## WHAT IS BEING ASKED
Could you repeat exactly the lines below, from the line containing "The height and width of the screenshot is (432, 834)." through the last one, both included, while leaving out any pictures?

──────── TASK MATERIAL

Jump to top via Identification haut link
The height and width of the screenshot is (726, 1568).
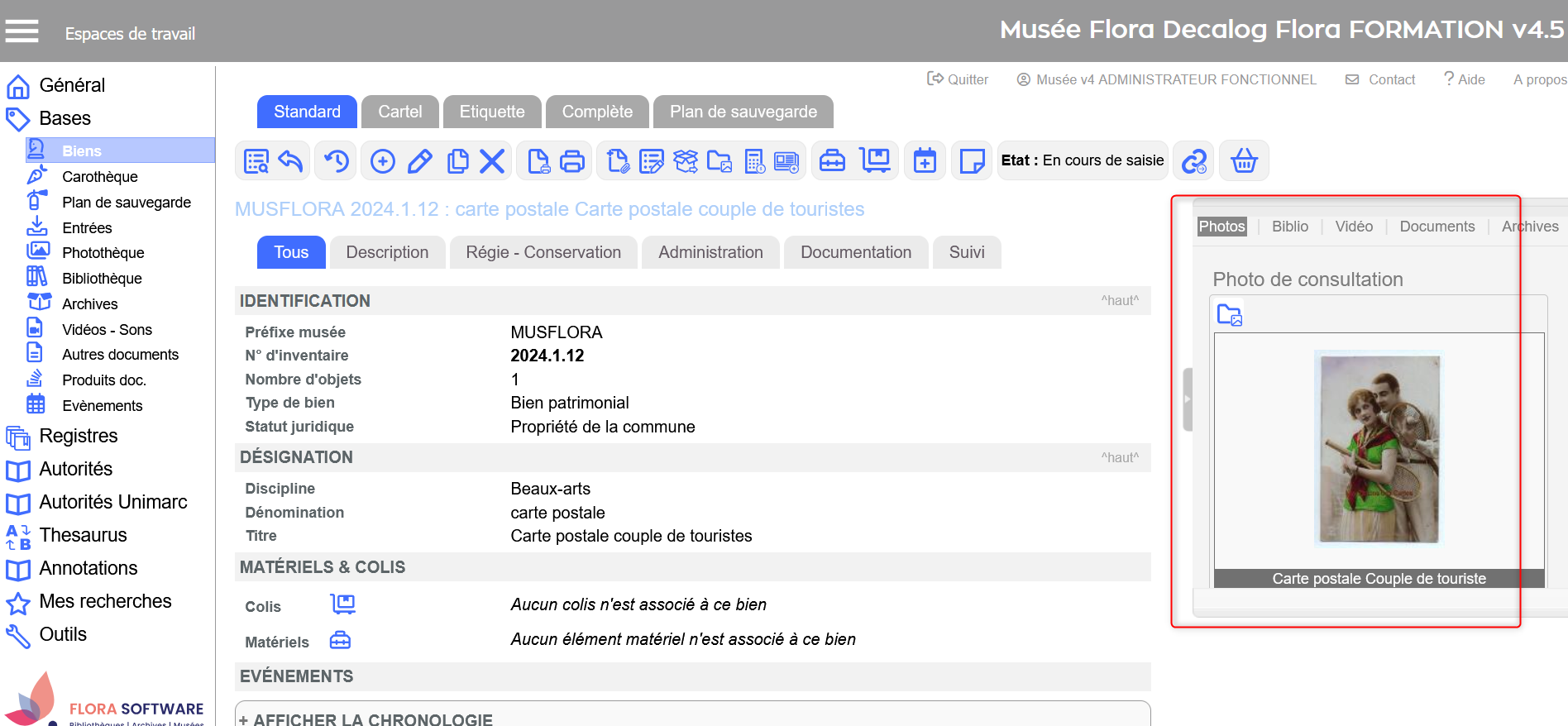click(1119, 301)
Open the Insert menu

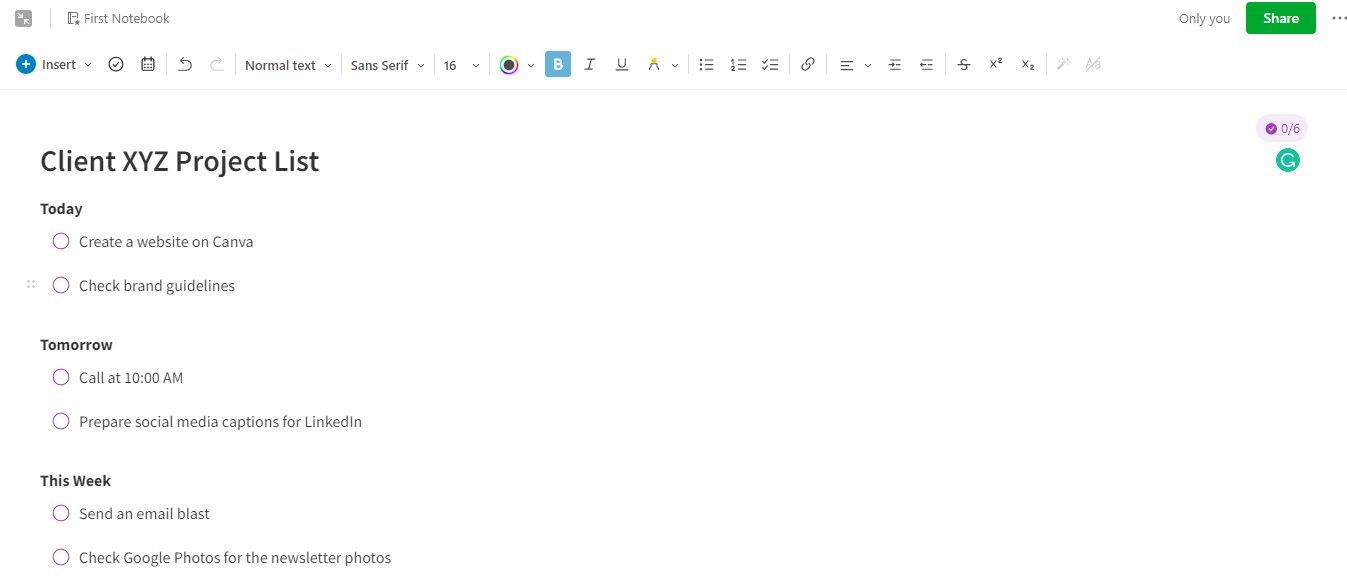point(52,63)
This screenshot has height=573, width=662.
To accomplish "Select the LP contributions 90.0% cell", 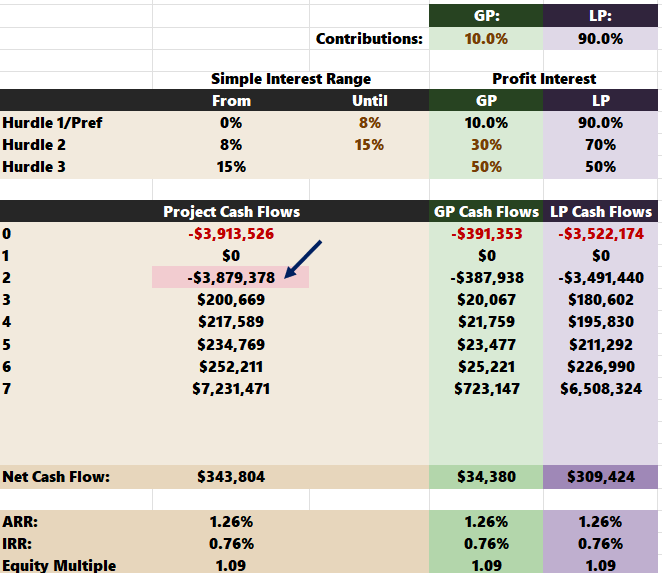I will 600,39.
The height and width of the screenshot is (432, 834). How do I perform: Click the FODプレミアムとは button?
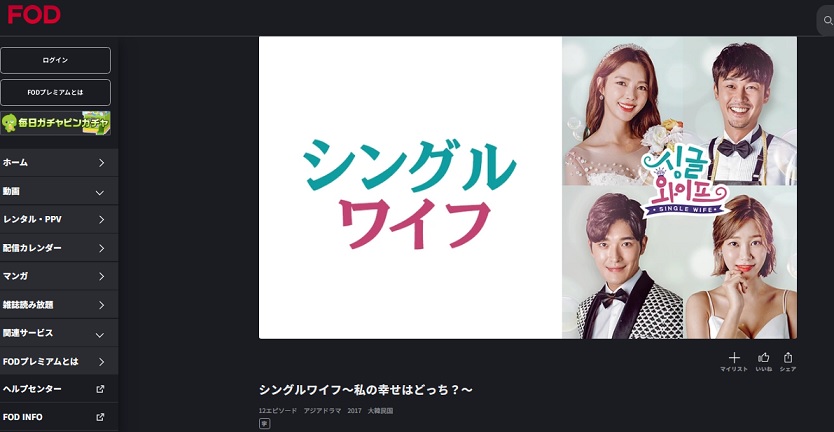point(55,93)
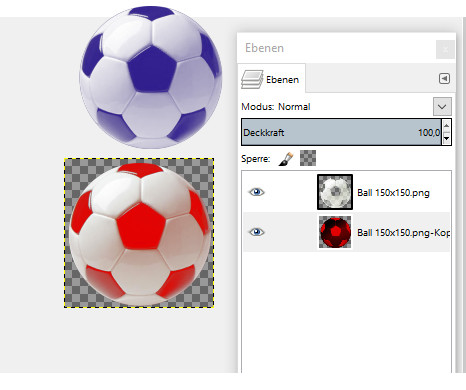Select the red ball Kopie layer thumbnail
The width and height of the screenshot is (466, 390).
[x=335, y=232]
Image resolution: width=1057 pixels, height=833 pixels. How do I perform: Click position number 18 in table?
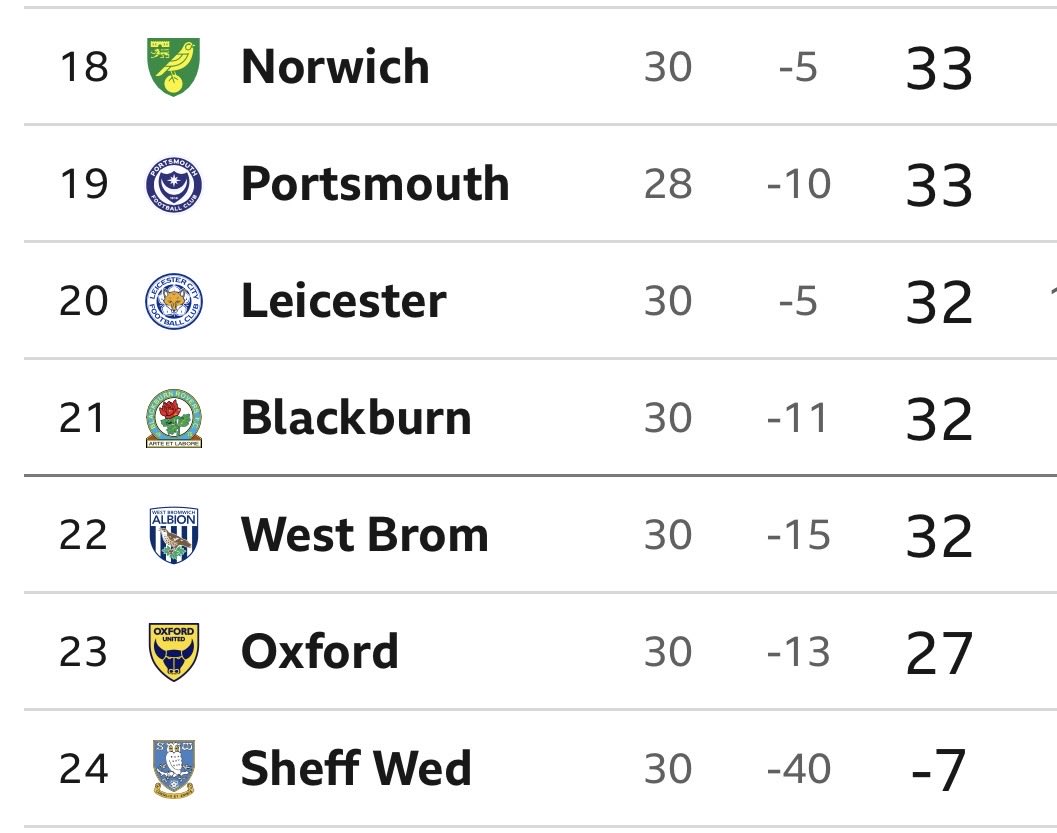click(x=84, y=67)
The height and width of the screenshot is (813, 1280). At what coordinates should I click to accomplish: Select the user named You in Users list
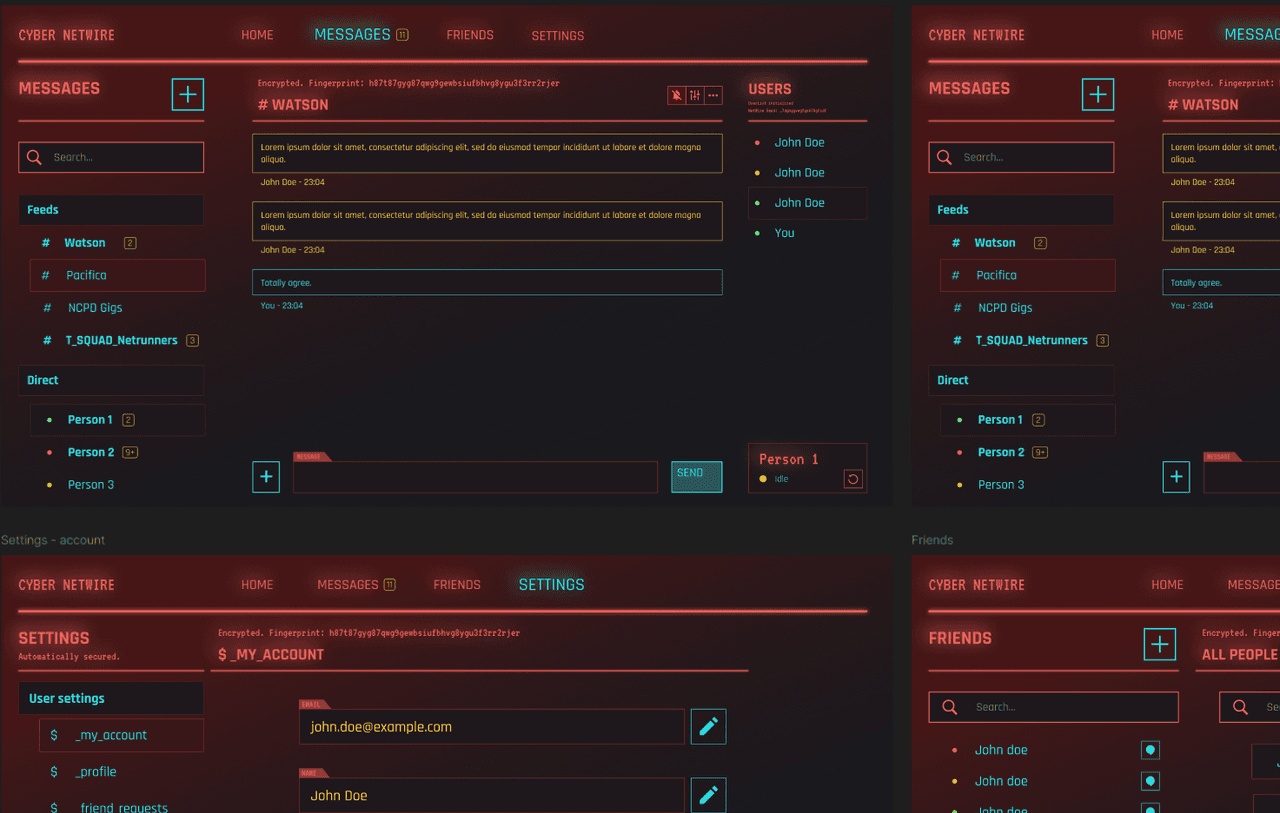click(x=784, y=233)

────────────────

## TASK ANSWER
The height and width of the screenshot is (432, 834). How do I perform: Click the FODプレミアムとは button?
point(55,93)
Select the red ball Kopie layer thumbnail
The width and height of the screenshot is (466, 390).
[x=335, y=232]
Image resolution: width=1057 pixels, height=833 pixels. How do I perform: Click position number 18 in table?
click(x=84, y=67)
The height and width of the screenshot is (813, 1280). At what coordinates should I click to accomplish: Select the user named You in Users list
click(x=784, y=233)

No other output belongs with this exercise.